Content Editing: Swap character names in fiction ('Alice'↔'Bob'), update product names in marketing copy, change terminology across documents. Translation Assistance: Swap equivalent terms between languages or dialects ('color'↔'colour', 'center'↔'centre'). Data Cleaning: Fix systematically reversed labels in datasets ('positive'↔'negative'), swap mixed-up categories. Code Refactoring: Update variable/function names ('oldName'↔'newName'). A/B Testing: Swap headlines or CTAs to create variation versions. Privacy: Replace real names with pseudonyms.

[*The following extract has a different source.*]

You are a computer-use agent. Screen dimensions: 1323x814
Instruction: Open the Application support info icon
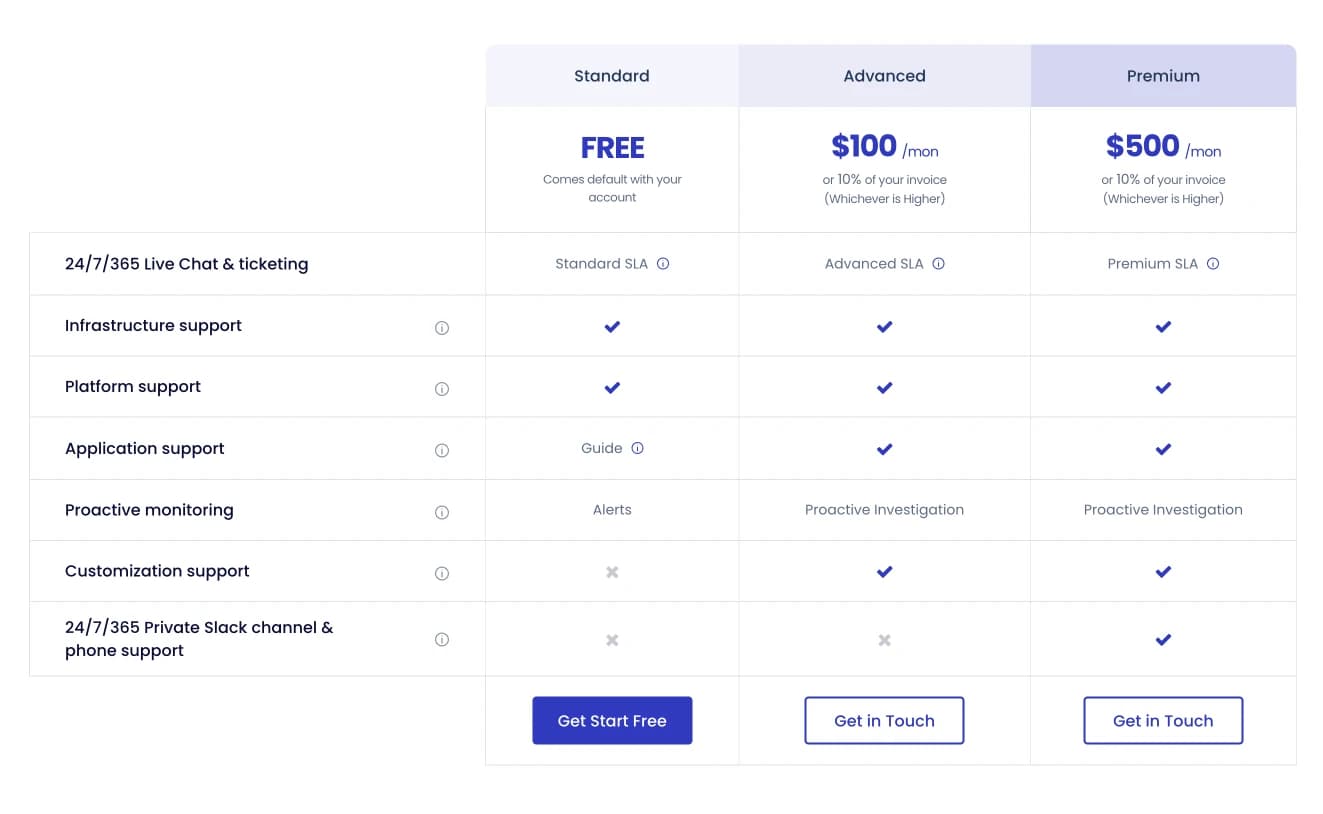442,450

Can I quickly reverse a swap?

Yes! Click the ↻ button (circular arrows) next to 'Swap Settings' to instantly swap the values in 'First Word (A)' and 'Second Word (B)' input fields. Useful when: (1) You entered words in the wrong order, (2) You want to undo a previous swap (swap inputs then apply again), (3) Testing different transformation directions. Example: if you swapped 'cat'→'dog' and want to reverse it, click the button to get 'dog'→'cat', then the output automatically reverses.

Is my text data secure?

100% secure. All word swapping happens entirely in your browser using JavaScript. Your text never leaves your device, isn't uploaded to servers, isn't logged, and isn't stored anywhere. Even file uploads are processed locally with zero network transmission. Verify this by checking your browser's Network tab—no data sent. Essential for processing confidential documents, unpublished manuscripts, business communications, legal texts, or any sensitive content requiring privacy.